Exploring the food of Jerusalem

Chef and bestselling cookbook author Yotam Ottolenghi may call the U.K. home now, but in many ways, he’ll always be tied to his birthplace of Jerusalem.

Chef and bestselling cookbook author Yotam Ottolenghi may call the U.K. home now, but in many ways, he’ll always be tied to his birthplace of Jerusalem.

So it makes sense that the city and its vibrant and varied food culture inspired his latest cookbook, simply titled Jerusalem. Co-written with fellow chef and business partner Sami Tamimi, the book serves as both a collection of traditional and updated recipes and a snapshot of the city and its people.

The two chefs were born in Jerusalem in the same year – Ottolenghi on the Jewish west side, Tamimi on the Arab east side. They wouldn’t meet for the first time until about 30 years later – in London, where they collaborated on Ottolenghi’s eponymous group of restaurants – but that shared history made them think about returning to their roots.

“In some ways, we’ve taken a big step away from Jerusalem over the years, and our food has become much less Middle Eastern than the food in this book,” Ottolenghi says in an interview with Cityline.ca. “The idea was that we would maybe get a better understanding of how we cook [now] if we go back and revisit it. It was a good way to inspire us to unravel old recipes and create new ones.”

Ottolenghi’s 2011 cookbook, Plenty, was a New York Times bestseller and changed the way people think about vegetarian cooking. There are a host of vegetarian dishes in Jerusalem – think Barley risotto with marinated feta; Herb pie; and Red pepper and baked egg galettes – along with dozens of tempting recipes for the meat-eaters out there: Slow-cooked veal with prunes and leek; Chicken with caramelized onion and cardamom rice; and Stuffed eggplant with lamb and pine nuts.

Certain ingredients pop up time and time again: tahini (forget ketchup and mustard, this sesame-based condiment is where it’s at in Middle Eastern cuisine), lamb, tomatoes, cucumber, chickpeas, eggplant, and za’atar.

With so many communities and sub-communities in the city — Muslim, Jewish, Christian, Armenian, and Arab, for a start — Tamimi says they couldn’t possibly cover them all in the book, but their goal was to stay true to the essence of Jerusalem and to do it justice.

So what is the essence of Jerusalem? When asked to recall their most vivid food-related childhood memories, both Tamimi and Ottolenghi point to the city’s market stalls.

“Going to specialists to buy one item,” Tamimi recalls. It still exists in Jerusalem but doesn’t anywhere else. If you need a blend of spices, you go to one person. One woman used to sell this nice Armenian bread, one [type of] loaf, this is all she sold.”
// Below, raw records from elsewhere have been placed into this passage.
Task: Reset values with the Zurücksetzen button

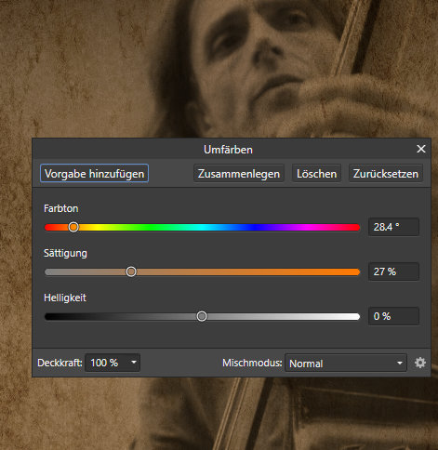Action: coord(386,174)
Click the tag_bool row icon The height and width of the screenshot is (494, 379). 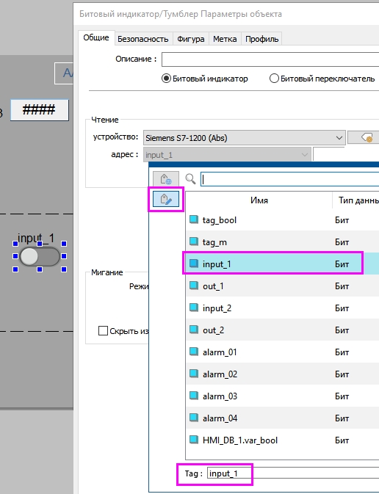click(x=194, y=219)
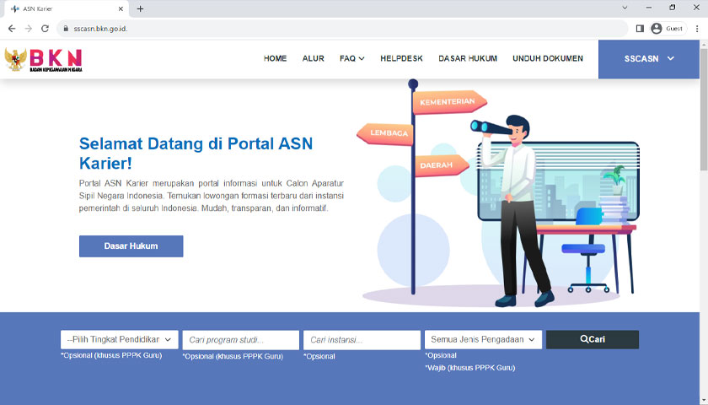
Task: Click the Cari instansi input field
Action: [x=362, y=340]
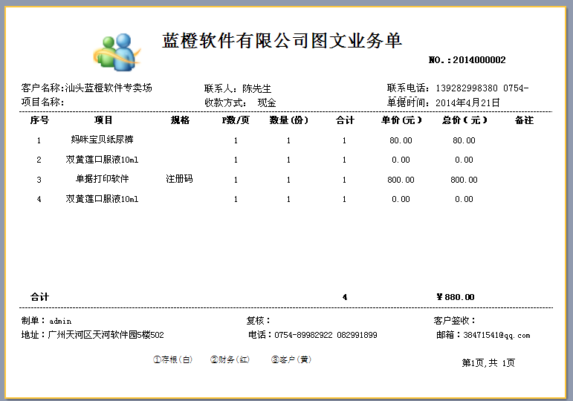
Task: Click the document date 2014年4月21日
Action: 467,102
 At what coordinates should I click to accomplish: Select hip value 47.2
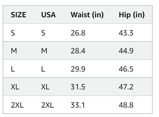(x=126, y=87)
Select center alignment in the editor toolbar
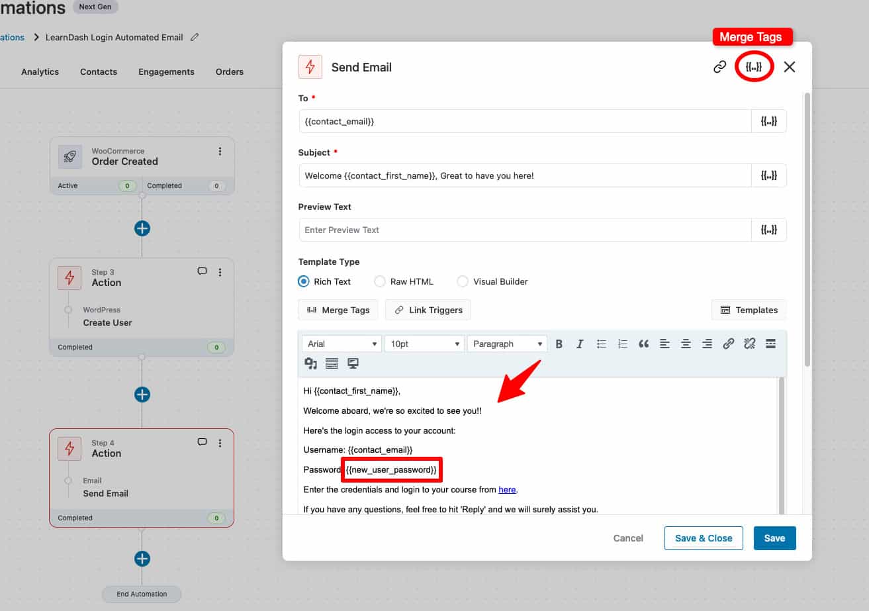Screen dimensions: 869x611 point(686,344)
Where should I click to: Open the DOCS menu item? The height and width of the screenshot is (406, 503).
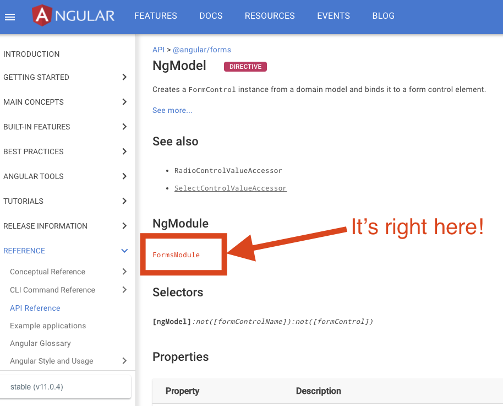click(211, 16)
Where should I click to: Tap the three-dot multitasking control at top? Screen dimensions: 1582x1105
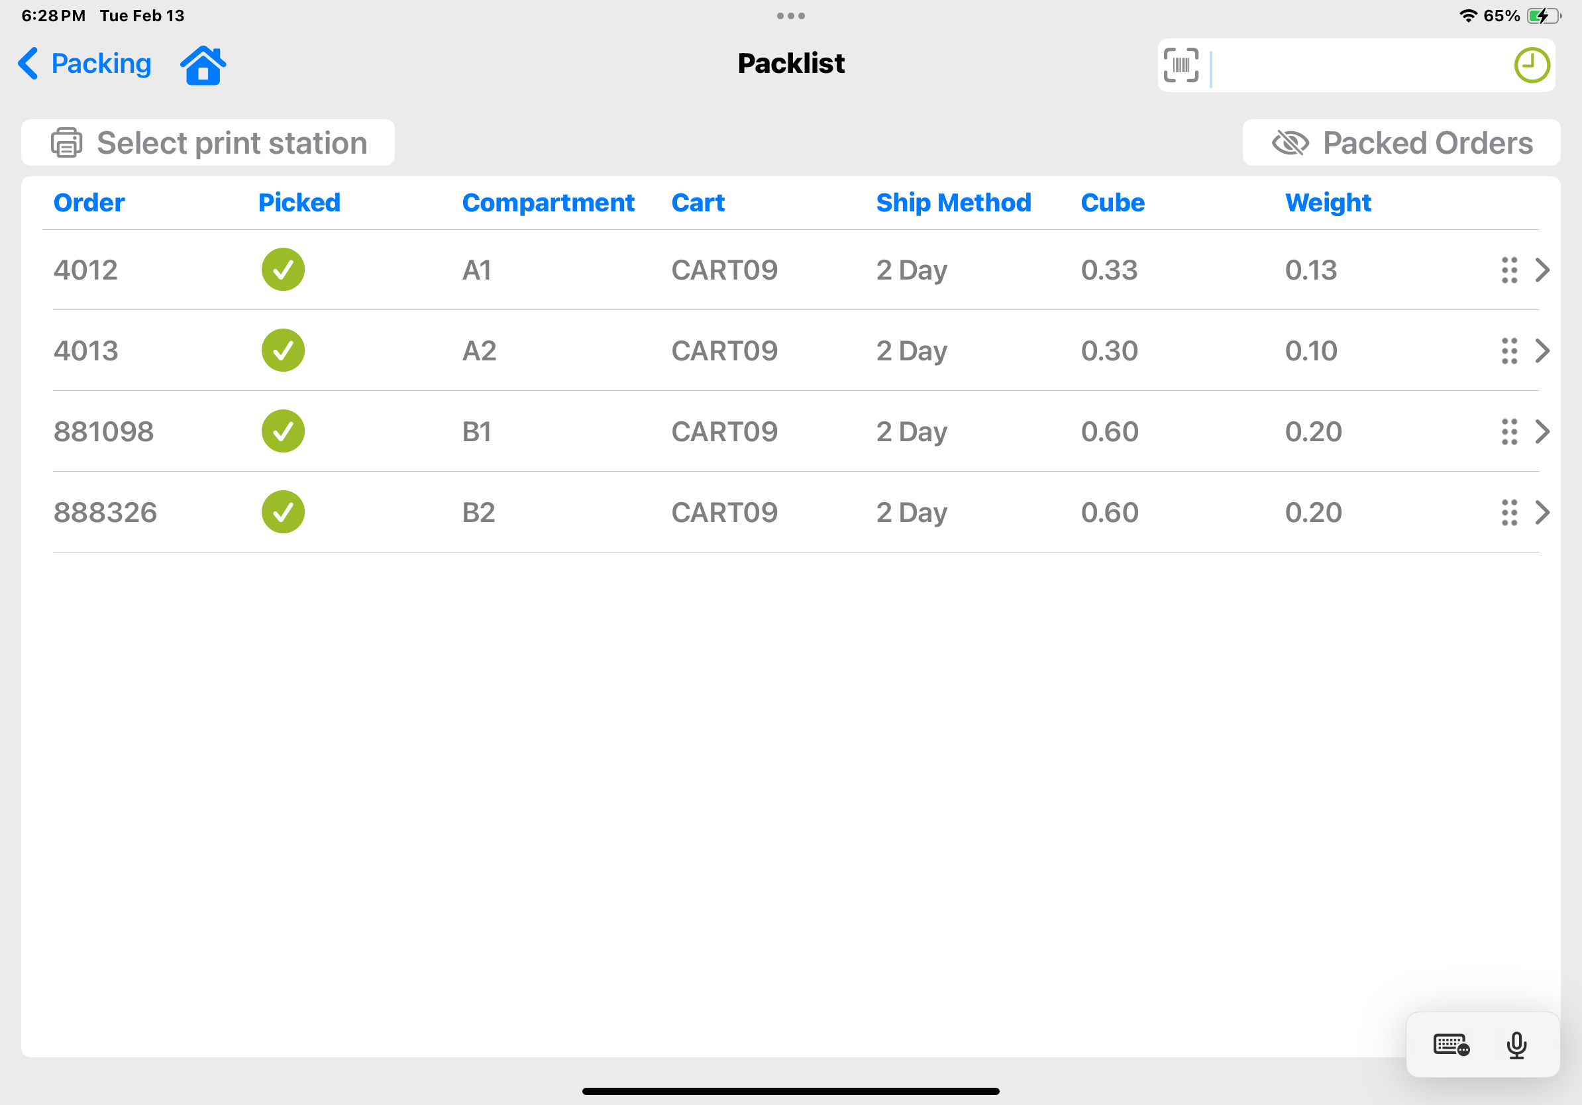[x=790, y=16]
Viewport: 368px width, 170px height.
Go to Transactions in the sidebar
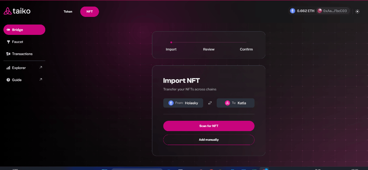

Adds Ottolenghi: “Produce was always amazing. In the summer, you’d have these tomatoes that have sat in the sun for so long they’re bursting with sweetness, and same with cucumbers, figs. Also eating that takes place in the street – holding a big pita stuffed with marvelous things – salads and sauces and that kind of immediacy with food is something I completely remember from childhood.”

Tamimi relished the challenge of trying to recreate his mother’s traditional dishes from memory.

“You know how it should look and taste, but creating it is mind-blowing,” he says. “It’s research, and more research, and retrying recipes so many times until you get it right.”

While the two chefs sought to maintain the traditional feel of certain recipes in the book, others were modernized for the Western kitchen (reducing the amount of oil in some of the fattier dishes, and avoiding recipes that call for several days of preparation/cooking).

Ottolenghi and Tamimi wisely address the sensitive issue of cultural ownership over recipes, and suggest there’s little point in pinpointing where a particular dish originated from. In the case of a common cucumber and tomato salad, there are dozens of variations all over the city, and it’s impossible to say who made it first. Because the city’s residents rely on what’s grown locally, there’s a huge overlap of ingredients.

“There isn’t really one thing that unifies everybody but there are a lot of motifs you see in most cuisines. The ingredients unify,” Ottolenghi says. “In Jerusalem, stuff isn’t really imported. Things grow in the region, in Israel or in Palestine. They don’t bring in blueberries from New Zealand. Everybody cooks those things – when artichokes are in season, everyone cooks artichoke. It’s wonderful to see. There isn’t really a clear answer to, ‘What is Jerusalem cuisine?’ but once you start experiencing it, you know exactly what it is.”

Jerusalem is available in stores and online.